▸ What you should do
Pull out each line of the entries below that contains the string "value", reproducing each line in full.

▸ Raw data
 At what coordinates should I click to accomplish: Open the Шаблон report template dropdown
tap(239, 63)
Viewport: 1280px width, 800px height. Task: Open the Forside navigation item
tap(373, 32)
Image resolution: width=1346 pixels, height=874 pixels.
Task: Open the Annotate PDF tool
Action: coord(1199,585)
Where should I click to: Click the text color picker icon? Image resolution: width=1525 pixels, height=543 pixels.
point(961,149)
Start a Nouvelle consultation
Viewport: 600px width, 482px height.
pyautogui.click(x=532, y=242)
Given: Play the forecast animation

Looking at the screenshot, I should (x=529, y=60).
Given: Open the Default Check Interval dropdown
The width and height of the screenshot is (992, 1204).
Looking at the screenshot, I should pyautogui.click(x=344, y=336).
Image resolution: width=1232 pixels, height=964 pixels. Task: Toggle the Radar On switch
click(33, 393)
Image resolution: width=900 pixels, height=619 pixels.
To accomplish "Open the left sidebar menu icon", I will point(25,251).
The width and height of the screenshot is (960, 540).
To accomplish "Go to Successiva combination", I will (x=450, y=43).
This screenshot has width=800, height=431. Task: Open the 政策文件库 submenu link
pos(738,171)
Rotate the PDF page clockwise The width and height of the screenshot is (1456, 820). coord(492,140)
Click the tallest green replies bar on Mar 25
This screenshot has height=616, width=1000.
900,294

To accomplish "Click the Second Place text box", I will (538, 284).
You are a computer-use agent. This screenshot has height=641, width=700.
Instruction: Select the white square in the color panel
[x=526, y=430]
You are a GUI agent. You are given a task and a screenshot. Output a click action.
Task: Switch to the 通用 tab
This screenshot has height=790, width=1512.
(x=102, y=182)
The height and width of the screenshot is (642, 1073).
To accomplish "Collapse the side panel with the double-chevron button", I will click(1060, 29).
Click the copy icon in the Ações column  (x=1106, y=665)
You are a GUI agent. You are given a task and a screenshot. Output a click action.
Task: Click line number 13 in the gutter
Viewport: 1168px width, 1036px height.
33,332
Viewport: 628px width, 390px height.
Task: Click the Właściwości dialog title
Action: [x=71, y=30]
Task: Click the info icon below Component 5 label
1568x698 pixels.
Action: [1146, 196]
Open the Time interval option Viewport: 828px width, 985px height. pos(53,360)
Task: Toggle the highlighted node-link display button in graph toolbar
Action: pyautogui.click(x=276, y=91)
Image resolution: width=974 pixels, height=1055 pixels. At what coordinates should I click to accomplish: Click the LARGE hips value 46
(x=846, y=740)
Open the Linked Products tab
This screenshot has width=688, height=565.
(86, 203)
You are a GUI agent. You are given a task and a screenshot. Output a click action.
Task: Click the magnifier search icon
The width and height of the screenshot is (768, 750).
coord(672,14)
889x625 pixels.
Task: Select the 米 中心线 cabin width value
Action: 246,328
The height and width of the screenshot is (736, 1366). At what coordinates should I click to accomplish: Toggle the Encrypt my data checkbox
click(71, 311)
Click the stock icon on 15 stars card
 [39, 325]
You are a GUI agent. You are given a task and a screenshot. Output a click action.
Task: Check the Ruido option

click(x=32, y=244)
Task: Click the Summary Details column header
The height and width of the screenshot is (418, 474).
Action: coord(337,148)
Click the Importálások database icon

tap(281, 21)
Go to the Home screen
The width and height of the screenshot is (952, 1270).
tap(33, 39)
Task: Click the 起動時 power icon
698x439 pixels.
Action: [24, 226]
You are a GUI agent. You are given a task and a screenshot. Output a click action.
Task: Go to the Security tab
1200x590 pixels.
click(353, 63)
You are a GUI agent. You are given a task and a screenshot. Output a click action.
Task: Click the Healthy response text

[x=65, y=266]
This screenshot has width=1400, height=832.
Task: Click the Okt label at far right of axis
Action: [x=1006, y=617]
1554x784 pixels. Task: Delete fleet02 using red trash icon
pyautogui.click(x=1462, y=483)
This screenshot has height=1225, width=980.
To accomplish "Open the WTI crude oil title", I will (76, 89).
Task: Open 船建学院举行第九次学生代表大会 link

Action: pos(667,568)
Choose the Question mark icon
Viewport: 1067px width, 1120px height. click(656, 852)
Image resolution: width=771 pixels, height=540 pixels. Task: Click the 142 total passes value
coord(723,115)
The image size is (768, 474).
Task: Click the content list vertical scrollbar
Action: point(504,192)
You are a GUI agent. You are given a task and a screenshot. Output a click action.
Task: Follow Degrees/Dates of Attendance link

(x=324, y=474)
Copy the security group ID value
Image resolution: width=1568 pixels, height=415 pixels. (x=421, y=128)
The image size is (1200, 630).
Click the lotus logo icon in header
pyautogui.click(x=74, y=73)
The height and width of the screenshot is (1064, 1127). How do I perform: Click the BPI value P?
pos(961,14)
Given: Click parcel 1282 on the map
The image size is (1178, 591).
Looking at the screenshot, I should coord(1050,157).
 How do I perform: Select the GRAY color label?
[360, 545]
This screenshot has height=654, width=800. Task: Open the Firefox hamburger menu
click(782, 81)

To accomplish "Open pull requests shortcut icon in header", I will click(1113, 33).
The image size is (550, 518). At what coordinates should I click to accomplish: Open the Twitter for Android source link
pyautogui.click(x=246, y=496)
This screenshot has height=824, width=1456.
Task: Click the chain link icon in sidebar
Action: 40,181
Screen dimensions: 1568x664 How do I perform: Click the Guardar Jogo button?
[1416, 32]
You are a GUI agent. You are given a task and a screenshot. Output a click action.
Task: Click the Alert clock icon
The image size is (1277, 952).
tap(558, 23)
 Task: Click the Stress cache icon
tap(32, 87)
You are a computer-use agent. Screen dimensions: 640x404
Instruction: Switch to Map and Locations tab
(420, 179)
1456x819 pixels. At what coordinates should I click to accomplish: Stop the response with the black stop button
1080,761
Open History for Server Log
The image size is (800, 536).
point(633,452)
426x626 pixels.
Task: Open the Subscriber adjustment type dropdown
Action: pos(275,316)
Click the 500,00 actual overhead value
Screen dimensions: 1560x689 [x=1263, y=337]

▸ Full response
Image resolution: width=974 pixels, height=1055 pixels. At what coordinates should I click to accomplish: Click the LARGE hips value 46
Task: Select the 米 中心线 cabin width value
Image resolution: width=771 pixels, height=540 pixels. Task: Click the 142 total passes value
Copy the security group ID value
The height and width of the screenshot is (1064, 1127). How do I perform: Click the BPI value P?
Click the 500,00 actual overhead value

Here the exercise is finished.